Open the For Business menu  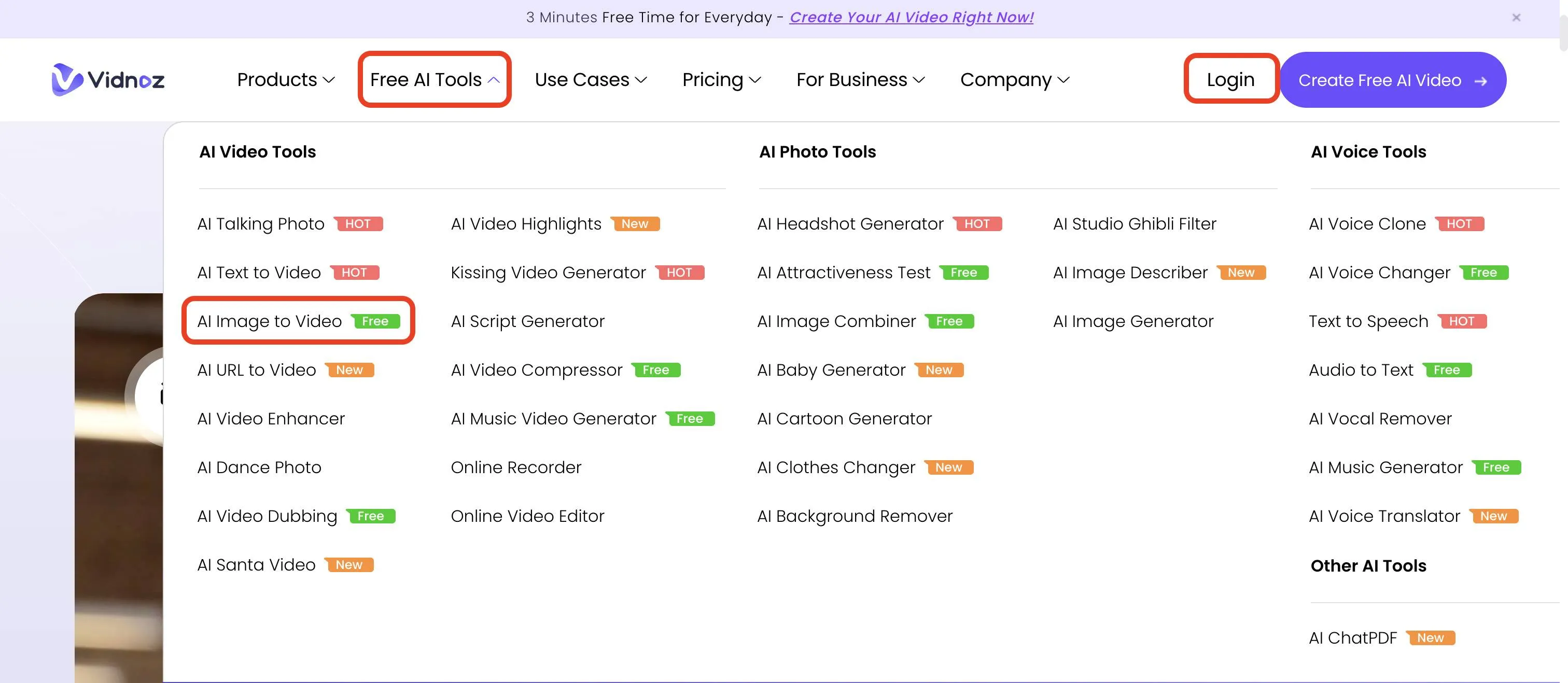click(860, 80)
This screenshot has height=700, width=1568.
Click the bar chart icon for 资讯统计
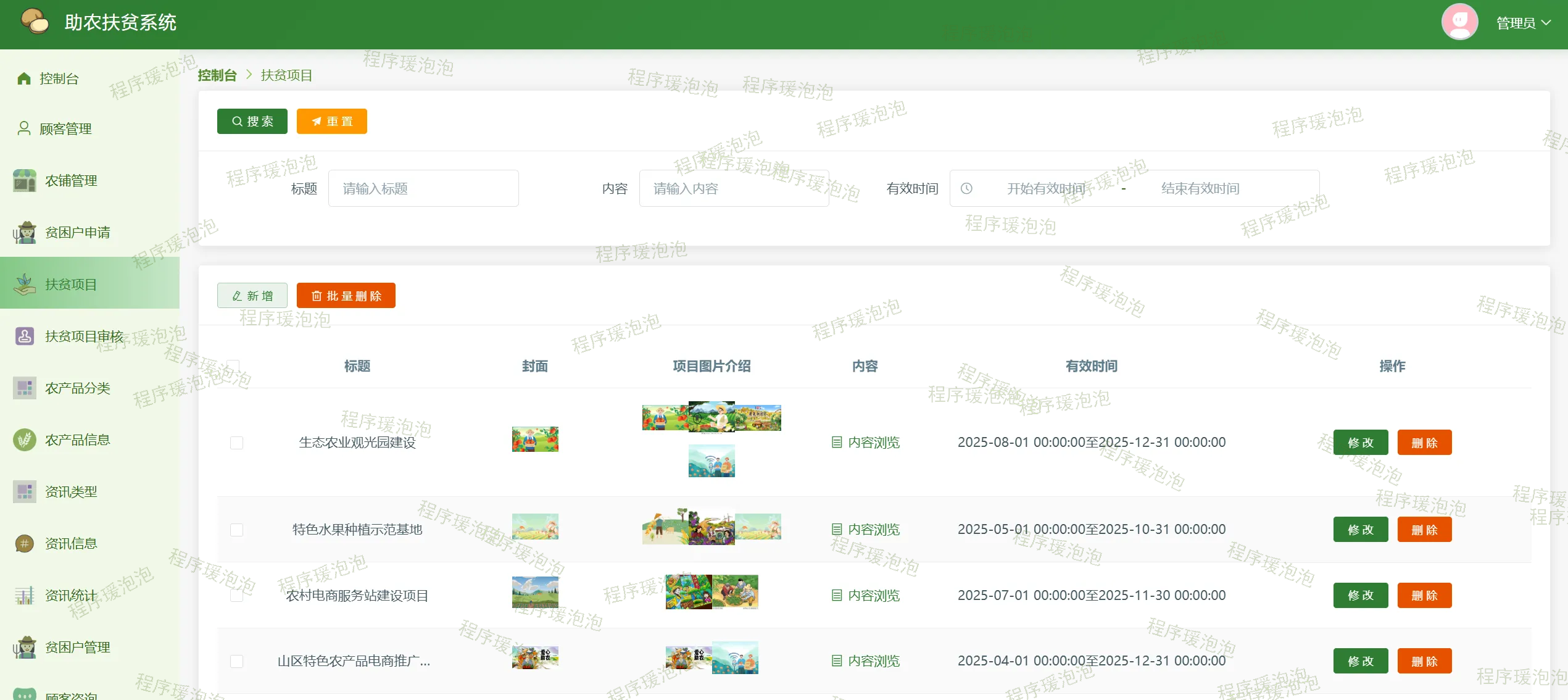point(24,596)
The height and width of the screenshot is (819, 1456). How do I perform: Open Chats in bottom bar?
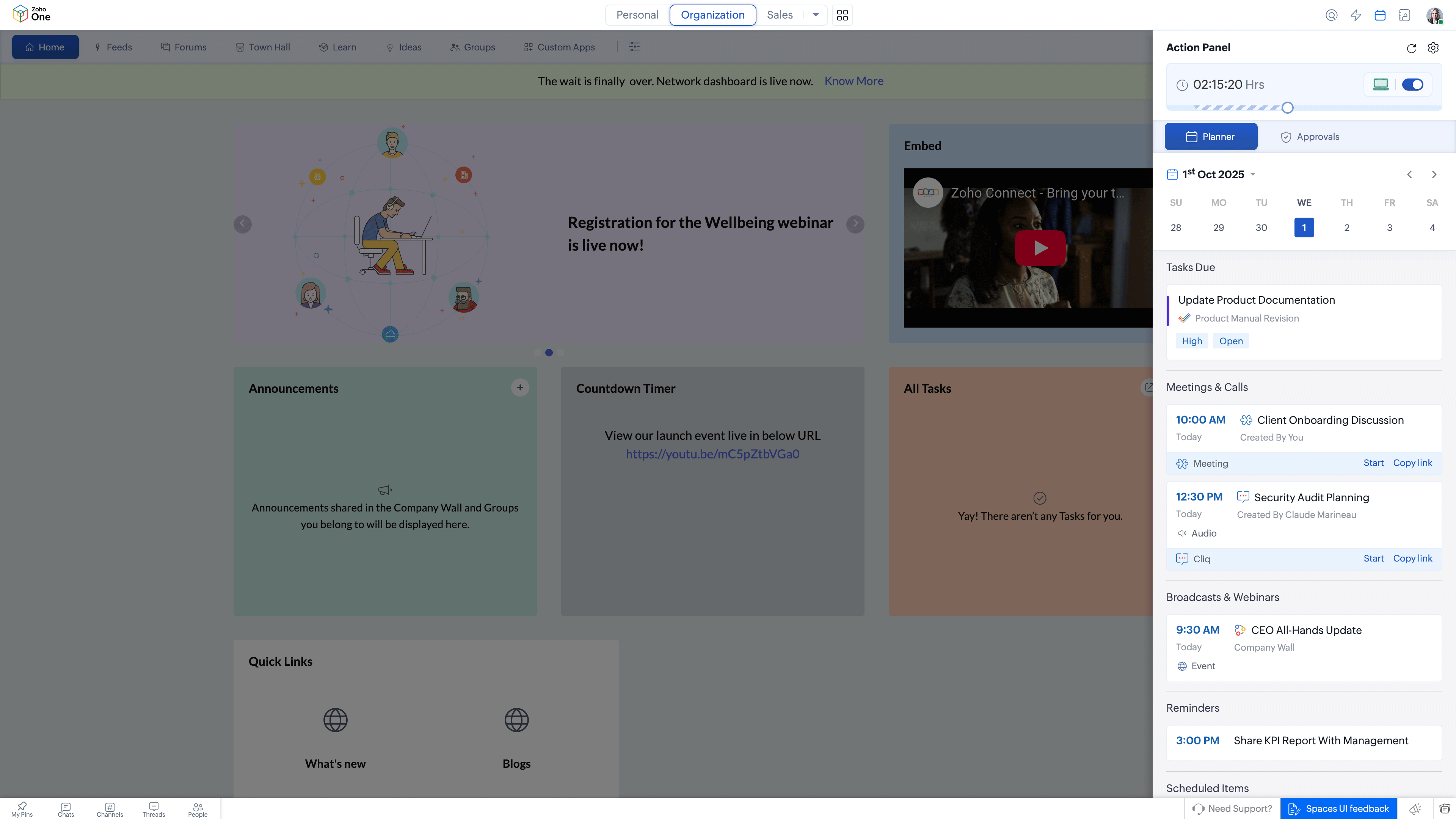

## WORK ORDER:
Before answering, please find the line containing "This screenshot has height=700, width=1568." above, then copy exactly from it through the last line of the entries, both included, without pictures.

## THE COMPLETED TASK:
This screenshot has height=700, width=1568.
Click the bar chart icon for 资讯统计
point(24,596)
The height and width of the screenshot is (819, 1456). How do I perform: Open Chats in bottom bar?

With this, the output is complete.